## Task item
Retype all entries exactly as they stand, excluding pictures.

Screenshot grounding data

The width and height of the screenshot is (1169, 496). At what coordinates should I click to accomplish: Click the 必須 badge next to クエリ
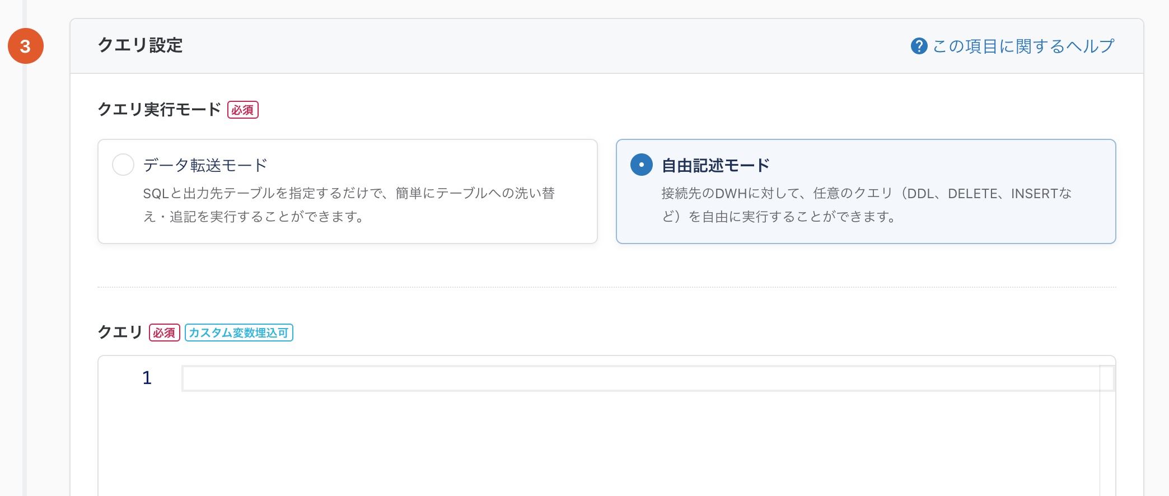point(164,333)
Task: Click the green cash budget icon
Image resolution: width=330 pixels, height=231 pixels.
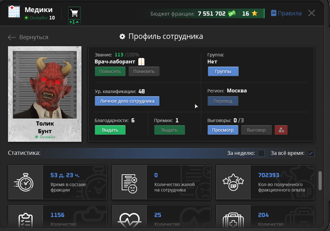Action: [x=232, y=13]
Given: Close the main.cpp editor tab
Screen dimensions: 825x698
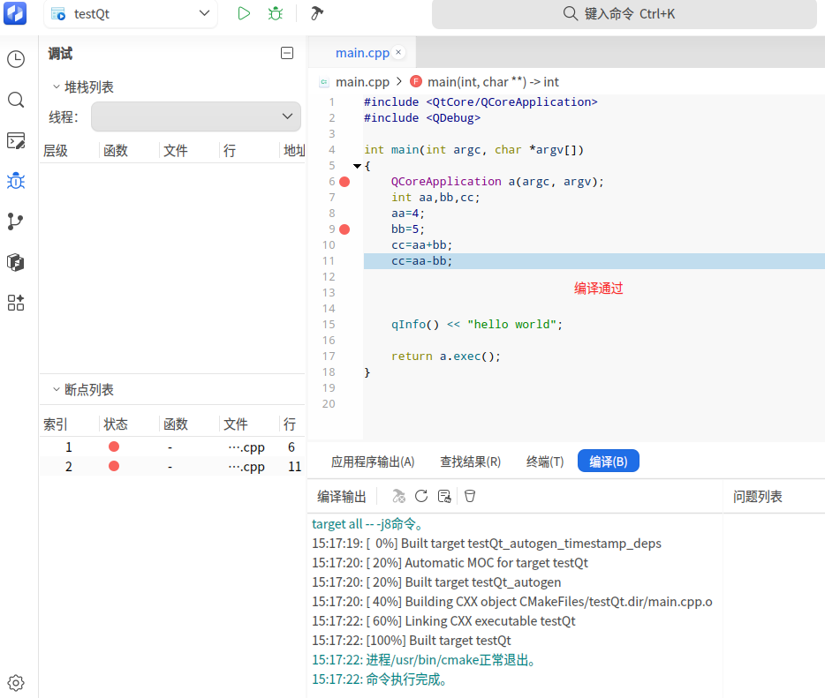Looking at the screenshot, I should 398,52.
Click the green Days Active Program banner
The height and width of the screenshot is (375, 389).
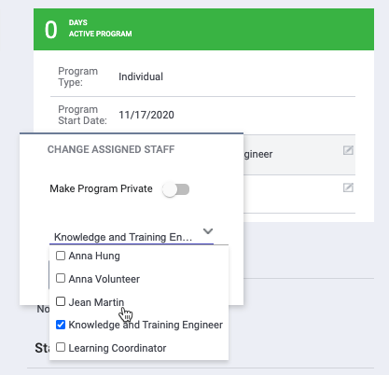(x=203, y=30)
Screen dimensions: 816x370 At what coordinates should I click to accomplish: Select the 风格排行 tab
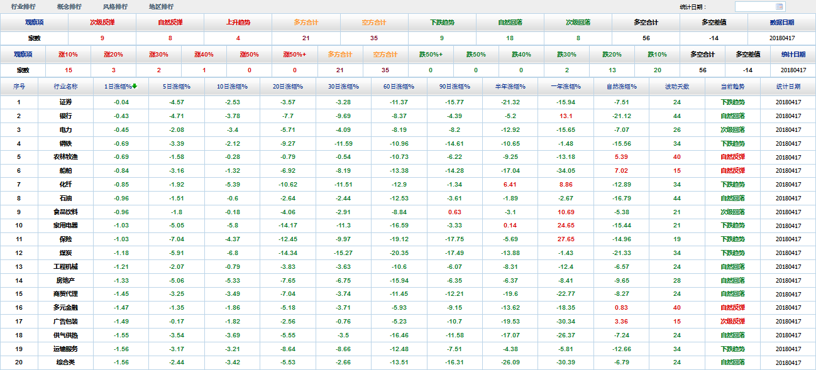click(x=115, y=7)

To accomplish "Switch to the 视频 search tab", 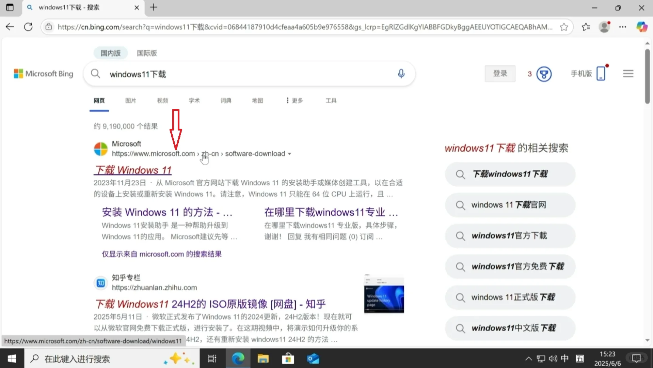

## Task output
The width and height of the screenshot is (1169, 496). At what coordinates should I click to accomplish: Click the 必須 badge next to クエリ
point(164,333)
Task: Click the green cash budget icon
Image resolution: width=330 pixels, height=231 pixels.
Action: [x=232, y=13]
Given: Close the main.cpp editor tab
Screen dimensions: 825x698
Looking at the screenshot, I should 398,52.
Click the green Days Active Program banner
The height and width of the screenshot is (375, 389).
(x=203, y=30)
Screen dimensions: 816x370 At what coordinates should I click to accomplish: Select the 风格排行 tab
click(x=115, y=7)

To accomplish "Switch to the 视频 search tab", 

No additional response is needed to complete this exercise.